Curious about what’s happening in the world of books and publishing? Catch up on the biggest acquisitions, news, adaptations and more here!

• Children’s publishers are fighting to exclude children’s publications from the imposed tariffs going into effect Dec. 15. Many products in children’s publishing are made in China because those manufacturers are the most efficient – and in most cases, the only – printing option.

• In their ongoing effort to fight content piracy, the nation’s largest educational publishers have filed a lawsuit seeking to stop pirate ebook sites from illegally selling their ebooks.

• UK publisher Picador has announced that Clive James, 80, died at his home Nov. 24. 

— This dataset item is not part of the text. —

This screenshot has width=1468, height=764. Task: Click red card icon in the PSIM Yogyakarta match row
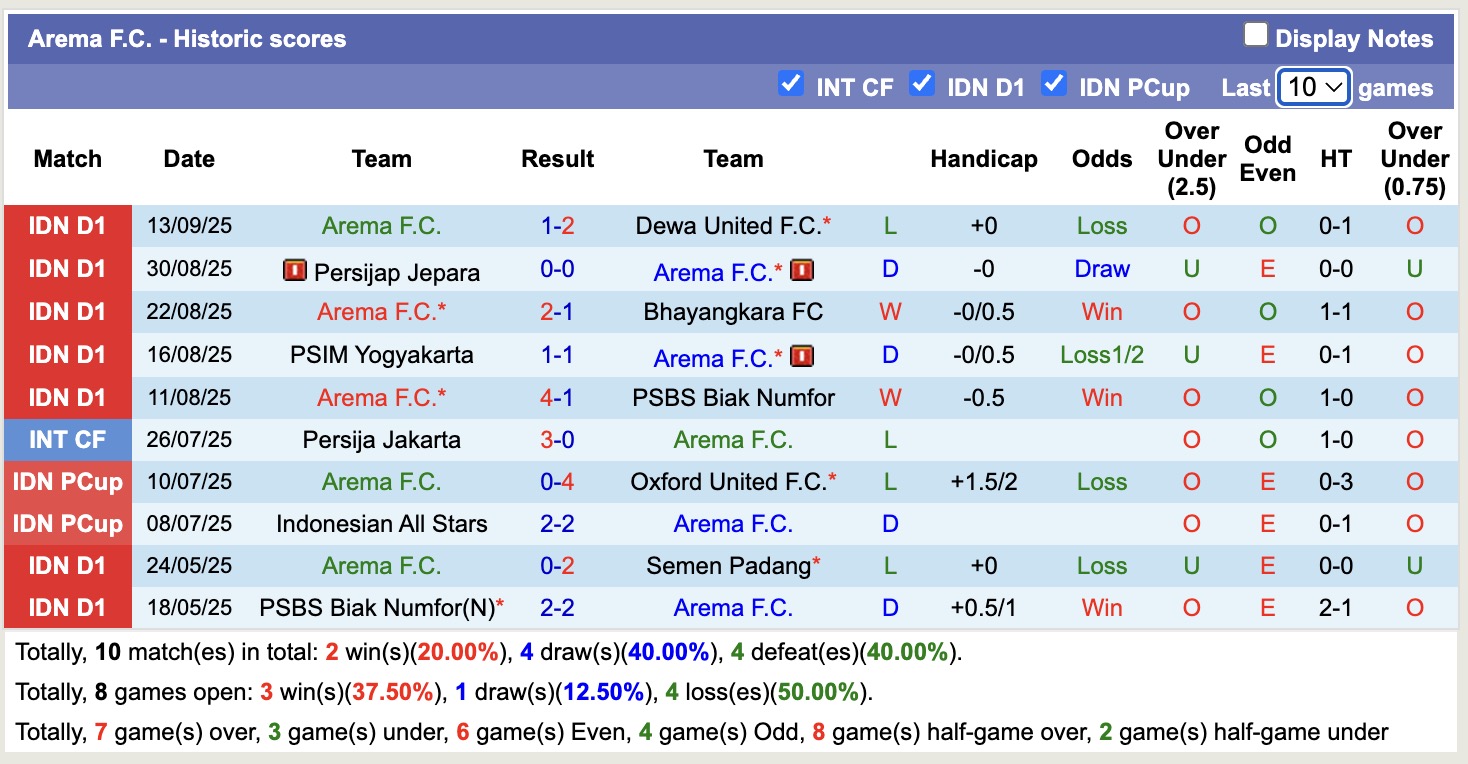[802, 356]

• Bookseller magazine has named The Dirt Hole and Its Variations as the year’s oddest book title, with War on Artisan Cheese coming in second. Other titles on the short list were How to Drink without Drinking, Viking Encounters: Proceedings of the 18th Viking Congress, Noah Gets Naked, and Hitler’s Monsters: A Supernatural History of the Third Reich.

• In other weird-awards news, Didier Decoin’s The Office of Gardens and Ponds and John Harvey’s Pax have both earned Britain’s most dreaded literary prize for bad sex in fiction. The “honor,” established in 1993, goes to “the year’s most outstandingly awful scene of sexual description in an otherwise good novel.”

• The UK bookstore chain Waterstones has named Greta Thunberg as its Author of the Year 2019 for her book, No One Is Too Small to Make a Difference. The Swedish 16-year-old has become a household name because of her impassioned speeches at the UN and her unwavering resolve to fight climate change.

• Ellen Helmke, owner of Otis and Clementine’s Books and Coffee in Nova Scotia, has opened her store to foster cats. She’s currently fostering her fourth set of kittens, who play on stacks of books, lounge in the windows and snuggle with customers. Helmke said it’s a win-win for her business and the animals: The kittens draws customers to the store, and they become socialized and easily find homes.

• The new Hunters Point Library in Queens has been hit with a lawsuit for its lack of accessibility. The Center for Independence of the Disabled New York filed the lawsuit, arguing that the building, designed by Steven Holl Architects, violates the Americans with Disabilities Act.

• Two members of the external committee set up to oversee reforms to the scandal-ridden Nobel Prize in Literature quit recently. One claimed that the work to change the culture in the Swedish Academy was taking too long.

• United for Libraries has named Baltimore’s Edgar Allan Poe House and Museum a Literary Landmark. It’s where the famed author lived during the 1830s.

• Barnes & Noble has tapped Charlie Macksey’s The Boy, the Mole, the Fox and the Horse to be its inaugural Book of the Year for 2019.